De 1500 à 1700 furent construits plusieurs ponts à Paris, et à partir de 1720, époque de la création du corps des ingénieurs des ponts et chaussées, les ponts de Blois, d’Orléans, de Tours, de Moulins, et, quelque temps après, le fameux pont de Neuilly, et enfin, de nos jours, sous nos yeux, les beaux ouvrages en fer et en fonte du pont des Arts, du pont d’Austerlitz, du pont des Saints-Pères, etc.

Nous terminerons ici cet aperçu sur les ponts fixes, pour nous hâter d’arriver aux ponts qui feront le sujet principal de ce travail.

Art. 3. — Ponts extensibles (ponts suspendus.) Rien de ce qui nous vient des Égyptiens, des Grecs, des Romains et des Goths, ne nous indique que ces peuples aient eu la connaissance des ponts suspendus.

C’est dans les récits des voyageurs et des savants qui ont visité la Chine, la Tartarie et l’Amérique, que les peuples modernes ont puisé les premières idées des ponts suspendus.

Les ponts des Sauvages étaient loin de présenter toute la garantie et toute la solidité désirables. Ils se composaient ordinairement de deux câbles, sur lesquels était place un léger plancher formé de bambous et d’herbes nattées. (Voy. fig. 7.)

  1. Les Frères-du-Pont formaient une confrérie religieuse qui ne se bornait pas à construire des ponts. Cette corporation avait pour but essentiel d’exercer l’hospitalité à l’égard des voyageurs, qu’elle secourait et protégeait en les recueillant dans des hôpitaux qu’elle édifiait auprès des passages des rivières. La construction des ponts n’était pour ces religieux qu’un moyen d’exercer la charité. Il est raisonnable de supposer qu’ils ont dû s’occuper de la construction de certaines routes par le même motif.

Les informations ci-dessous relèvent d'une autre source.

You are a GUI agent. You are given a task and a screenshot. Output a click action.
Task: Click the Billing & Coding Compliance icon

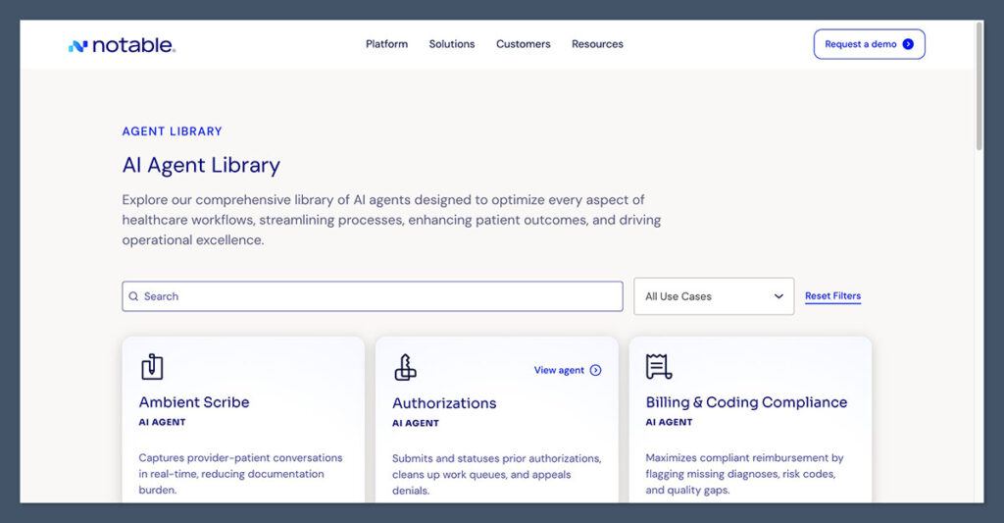click(x=659, y=366)
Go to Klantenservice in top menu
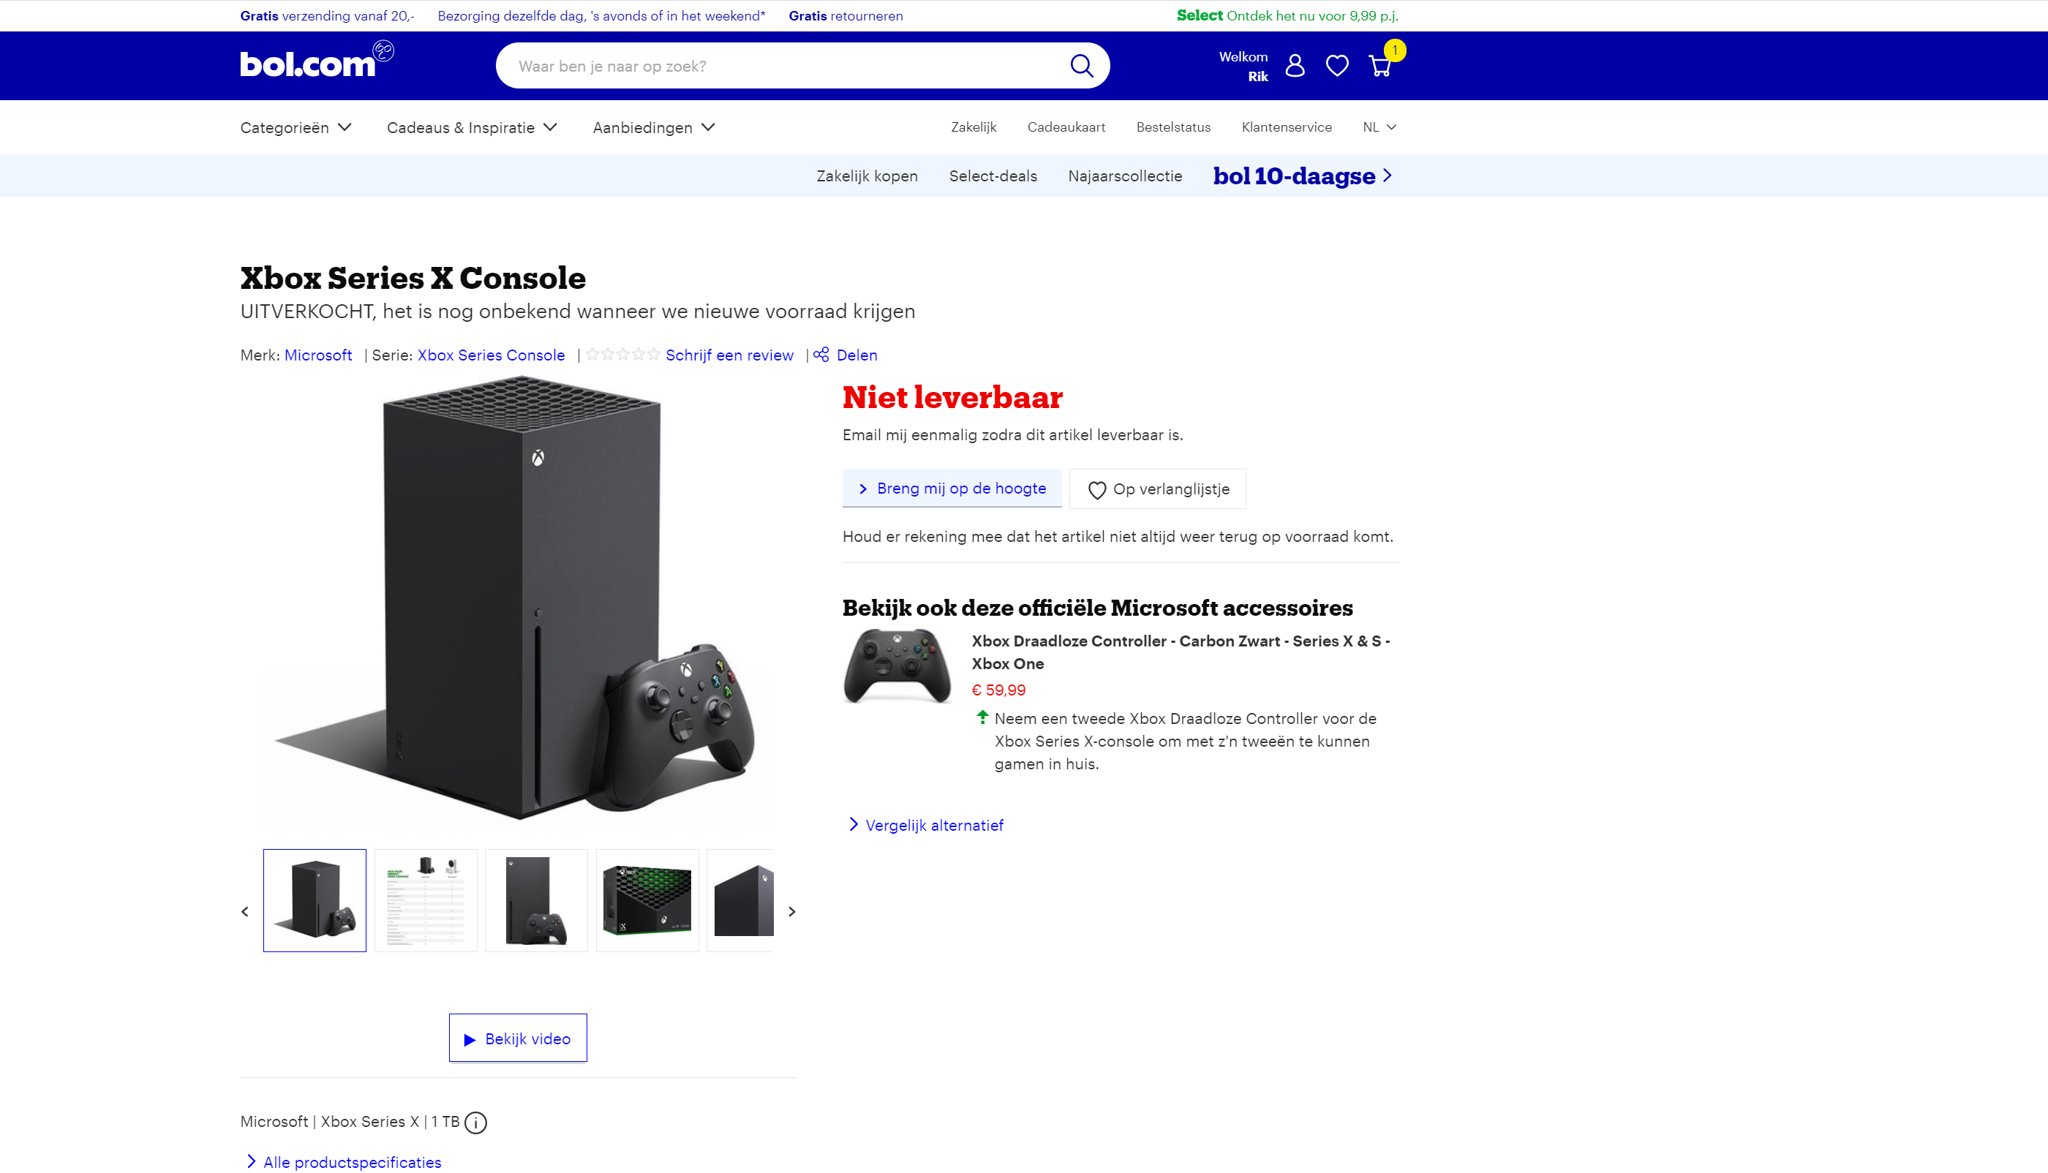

Les frères hospitaliers établis à Paris au commencement du XIVe siècle, et qui logeaient les pauvres passants et les pèlerins, étaient une fraction de la congrégation hospitalière et savante des Frères pontifes, dont l’admirable charité rendait d’immenses services au commerce dans des temps où les chemins étaient infestés par des brigands, et où les négociants étaient durement rançonnés par les seigneurs féodaux, surtout au passage des ponts dont ils percevaient un péage. On peut consulter sur cette corporation le livre de M. Grégoire, ancien évêque de Blois, publié en 1818, et intitulé : Recherches historiques sur les congrégations hospitalières des Frères pontifes.